Countless commentaries in the corporate media have stated clearly that the uprising in Colombia is part of a global struggle to determine which class will pay for the pandemic crisis. The protests in Colombia, writes Foreign Policy, “offer a warning to other Latin American nations: Passing the bulk of the pandemic debt bills onto the poor and middle class could lead to significant pushback in the streets.”
After three years of growing protests, however, the recent uprising has shown an increasing inability of the politicians, NGOs and trade unions to divert social anger, as it becomes crystal clear that there is nothing to negotiate with Duque or the Colombian financial oligarchy for which he speaks.
Referring to Latin American governments, the financial outlet Bloomberg reported Wednesday that, despite increasing commodity prices, “few have money for social spending that could keep citizens afloat.” And, if taxes are “concentrated on companies and the rich… researchers warn of a scenario where companies hire less.”
In plain terms, finance capital will punish any country that raises social spending or takes consequential lockdown measures against the pandemic with capital flight, further accelerating the loss of jobs and the inflationary rise in prices.

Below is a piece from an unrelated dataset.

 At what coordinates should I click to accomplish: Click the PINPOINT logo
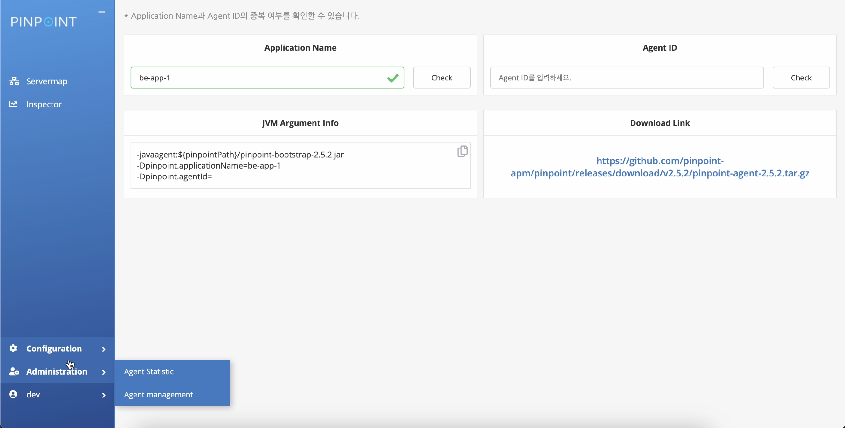click(44, 22)
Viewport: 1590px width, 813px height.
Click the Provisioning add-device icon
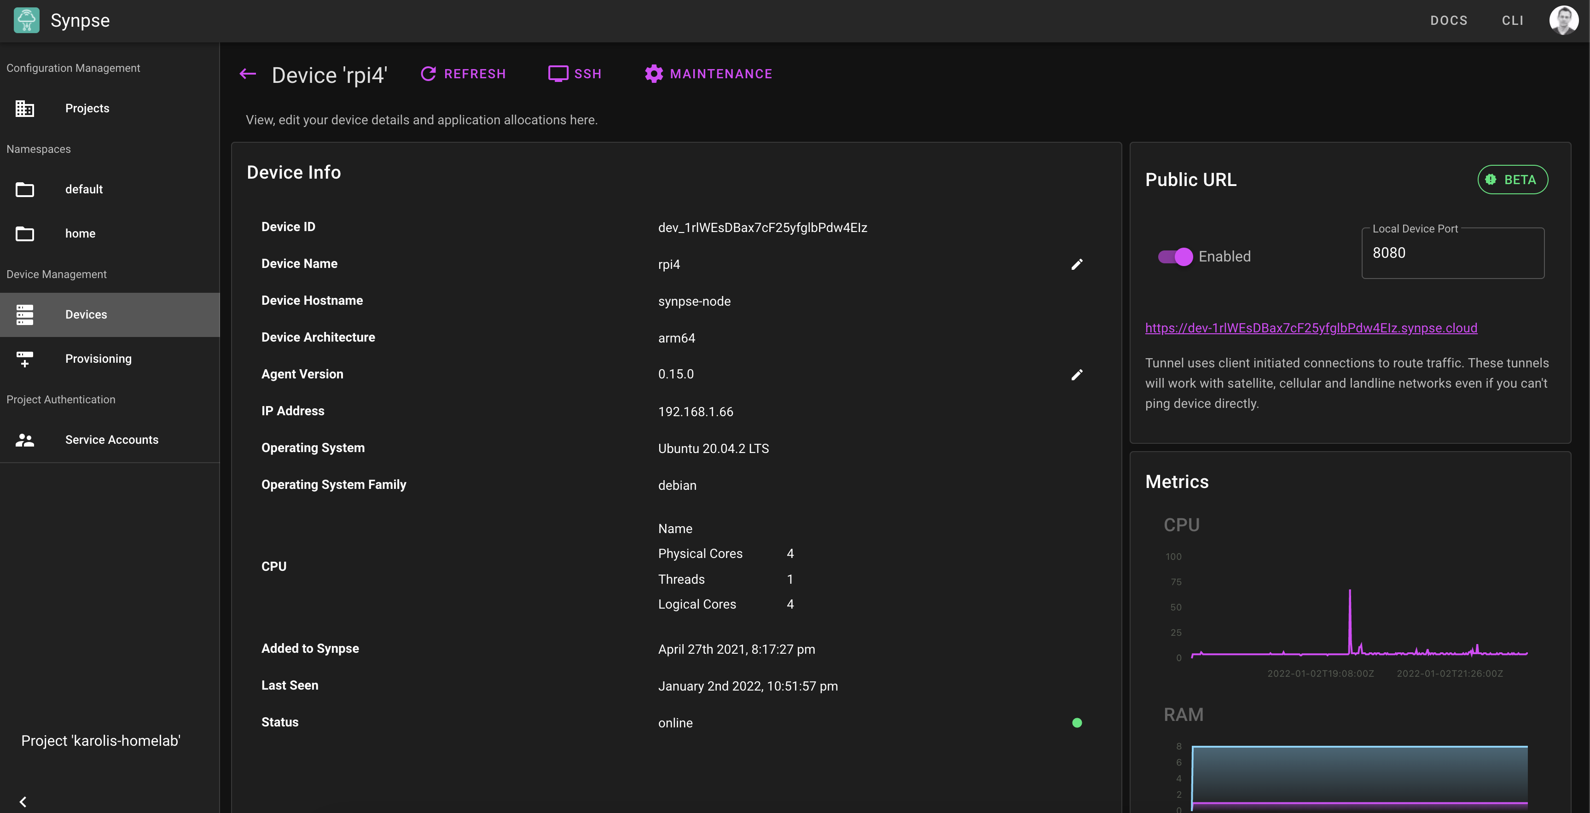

A dialogue with Duque or his replacement by Petro or another pro-capitalist and nationalist politician would only be aimed at demobilizing the protests and politically disarming the working class as preparations for further austerity, regressive taxes and repression continue.
This was made clear by an op-ed titled “Let’s let Petro govern now!” published Thursday in El Tiempo, owned by Colombia’s richest man, Luis Carlos Sarmiento, who saw his net worth increase $2 billion to $11 billion during the pandemic.
“Let Mr. Gustavo Petro rise to power under pressure, to cover the fiscal hole left by [Duque’s predecessor] Juan Manuel Santos, to keep all the past and future subsidies, keep the teachers happy (so that they don’t strike like they did two months after Duque took office), the taxi drivers, from Uber and other platforms, health care workers, the associations, the private and public sector and the country in general.”
“Let him show the international credit risk agencies that Colombia is viable for loans and investments without the tax reform,” the piece continues, and concludes: “If installing Petro ends this chaos and achieves peace, let him rise to power today.”